Restaurant Asset Purchase Agreement

"I need a Restaurant Asset Purchase Agreement for the sale of my Malaysian fusion restaurant in Kuala Lumpur, including all kitchen equipment, recipes, and brand name, with completion planned for March 2025 and a purchase price of RM 850,000."

Document background
The Restaurant Asset Purchase Agreement is a specialized commercial contract used in Malaysia when transferring ownership of restaurant business assets from one party to another. This document is essential when a restaurant owner wishes to sell their business assets without transferring the entire business entity. The agreement is structured to comply with Malaysian commercial law, including the Contracts Act 1950 and relevant food service industry regulations. It typically covers the transfer of physical assets (such as kitchen equipment, furniture, and inventory), operational licenses, permits, and potentially intellectual property rights. The document is particularly important in Malaysia's vibrant food service industry, where restaurant transactions must address specific local requirements, halal certifications, and health department regulations.
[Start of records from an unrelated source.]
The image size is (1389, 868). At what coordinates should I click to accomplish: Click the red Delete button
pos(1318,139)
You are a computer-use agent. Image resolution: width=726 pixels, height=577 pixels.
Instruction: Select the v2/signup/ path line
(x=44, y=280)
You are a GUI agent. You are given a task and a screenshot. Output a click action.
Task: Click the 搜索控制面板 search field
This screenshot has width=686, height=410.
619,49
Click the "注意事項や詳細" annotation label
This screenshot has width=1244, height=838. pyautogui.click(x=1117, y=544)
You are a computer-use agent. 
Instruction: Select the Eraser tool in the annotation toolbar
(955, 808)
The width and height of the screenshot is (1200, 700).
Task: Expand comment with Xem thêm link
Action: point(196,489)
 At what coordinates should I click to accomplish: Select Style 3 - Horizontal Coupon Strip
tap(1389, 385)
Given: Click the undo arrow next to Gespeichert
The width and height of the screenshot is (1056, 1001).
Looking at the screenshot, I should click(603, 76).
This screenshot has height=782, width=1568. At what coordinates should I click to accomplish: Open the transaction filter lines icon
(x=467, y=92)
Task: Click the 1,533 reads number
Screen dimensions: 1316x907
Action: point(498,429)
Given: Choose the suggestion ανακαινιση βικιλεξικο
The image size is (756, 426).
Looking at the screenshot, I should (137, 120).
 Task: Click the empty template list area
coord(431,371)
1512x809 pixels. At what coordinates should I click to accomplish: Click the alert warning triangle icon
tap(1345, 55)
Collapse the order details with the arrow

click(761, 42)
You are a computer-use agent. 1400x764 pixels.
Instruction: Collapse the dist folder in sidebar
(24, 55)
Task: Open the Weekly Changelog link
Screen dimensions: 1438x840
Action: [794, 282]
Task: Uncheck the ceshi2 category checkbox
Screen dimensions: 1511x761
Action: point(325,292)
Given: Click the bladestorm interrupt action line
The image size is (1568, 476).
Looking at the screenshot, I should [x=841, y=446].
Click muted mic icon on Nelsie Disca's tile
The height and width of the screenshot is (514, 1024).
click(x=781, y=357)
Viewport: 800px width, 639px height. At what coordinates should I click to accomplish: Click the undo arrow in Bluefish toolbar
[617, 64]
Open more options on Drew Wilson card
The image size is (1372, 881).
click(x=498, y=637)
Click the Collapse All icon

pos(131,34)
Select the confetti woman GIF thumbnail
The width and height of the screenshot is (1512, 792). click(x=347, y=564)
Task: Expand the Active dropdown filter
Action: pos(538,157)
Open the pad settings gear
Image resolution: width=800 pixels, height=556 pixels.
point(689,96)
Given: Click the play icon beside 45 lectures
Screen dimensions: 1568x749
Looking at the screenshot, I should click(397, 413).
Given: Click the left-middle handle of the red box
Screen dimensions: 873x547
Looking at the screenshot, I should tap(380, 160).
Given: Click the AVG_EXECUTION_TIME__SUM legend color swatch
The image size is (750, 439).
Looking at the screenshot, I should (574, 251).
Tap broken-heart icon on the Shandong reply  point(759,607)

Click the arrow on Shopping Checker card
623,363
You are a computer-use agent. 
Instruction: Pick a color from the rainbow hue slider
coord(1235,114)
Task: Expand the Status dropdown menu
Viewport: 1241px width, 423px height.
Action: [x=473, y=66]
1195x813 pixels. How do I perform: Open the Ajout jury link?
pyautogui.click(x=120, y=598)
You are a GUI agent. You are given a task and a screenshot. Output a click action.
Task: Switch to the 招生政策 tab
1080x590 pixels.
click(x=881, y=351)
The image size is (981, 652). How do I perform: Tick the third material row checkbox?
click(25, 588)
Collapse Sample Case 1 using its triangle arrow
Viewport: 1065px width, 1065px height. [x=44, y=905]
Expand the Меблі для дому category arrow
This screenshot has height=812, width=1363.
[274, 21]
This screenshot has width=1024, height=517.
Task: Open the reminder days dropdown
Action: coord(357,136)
This agreement provides a clear framework for the transaction while protecting both parties' interests through detailed warranties, representations, and conditions precedent.
Suggested Sections

1. Parties: Identification of the seller and purchaser, including full legal names, registration numbers, and registered addresses

2. Background: Context of the transaction, brief description of the restaurant business and purpose of the agreement

3. Definitions and Interpretation: Definitions of key terms used throughout the agreement and rules of interpretation

4. Sale and Purchase of Assets: Description of assets being purchased and confirmation of transfer

5. Purchase Price: Statement of purchase price, payment terms, and payment mechanism

6. Deposit: Details of any deposit required, when it's payable, and conditions for refund or forfeiture

7. Conditions Precedent: Conditions that must be satisfied before completion of the purchase

8. Pre-Completion Obligations: Obligations of both parties between signing and completion

9. Completion: Details of when, where, and how completion will take place

10. Seller's Warranties: Warranties given by the seller regarding the assets and business

11. Tax Matters: Handling of tax liabilities and obligations

12. Confidentiality: Obligations regarding confidential information

13. Notices: How formal notices under the agreement should be given

14. General Provisions: Standard boilerplate clauses including governing law, entire agreement, etc.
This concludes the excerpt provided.